Although the records include pictures, the copy should not; write out exactly the lines from the first through the line with "Digit Sucking Habit: A".

[Records from a data collection]
________________________________________

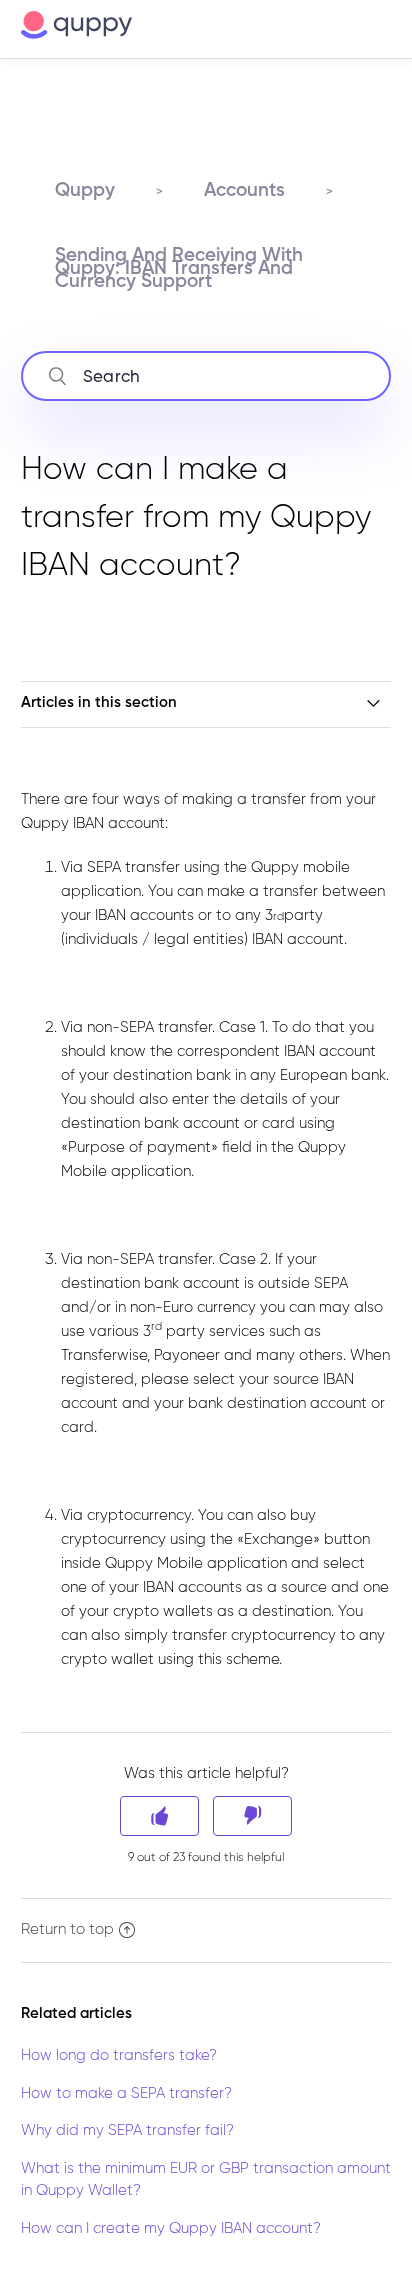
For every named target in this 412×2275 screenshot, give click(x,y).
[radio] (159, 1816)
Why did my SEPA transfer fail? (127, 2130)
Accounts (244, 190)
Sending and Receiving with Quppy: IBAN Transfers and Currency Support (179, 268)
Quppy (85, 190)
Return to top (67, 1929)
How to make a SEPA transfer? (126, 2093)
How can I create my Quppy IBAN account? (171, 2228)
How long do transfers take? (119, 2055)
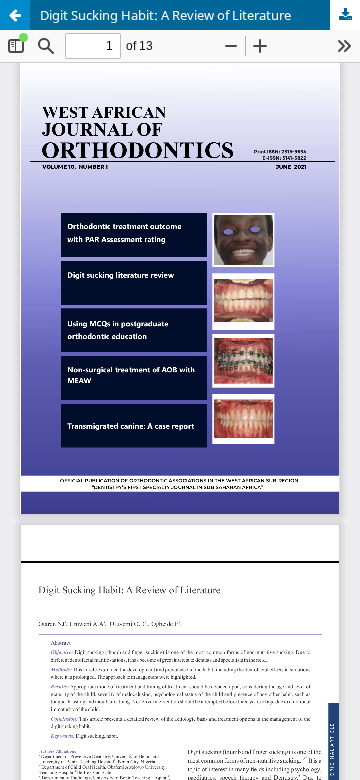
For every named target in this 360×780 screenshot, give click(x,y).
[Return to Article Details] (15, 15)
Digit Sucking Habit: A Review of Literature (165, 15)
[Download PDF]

________________________________________

**Task result:**
For every named target in this 412×2275 screenshot, give click(x,y).
[radio] (159, 1816)
Why did my SEPA transfer fail? (127, 2130)
Accounts (244, 190)
Sending and Receiving with Quppy: IBAN Transfers and Currency Support (179, 268)
Quppy (85, 190)
Return to top (67, 1929)
How to make a SEPA transfer? (126, 2093)
How can I create my Quppy IBAN account? (171, 2228)
How long do transfers take? (119, 2055)
For every named target in this 360×780 screenshot, give click(x,y).
[Return to Article Details] (15, 15)
Digit Sucking Habit: A Review of Literature (165, 15)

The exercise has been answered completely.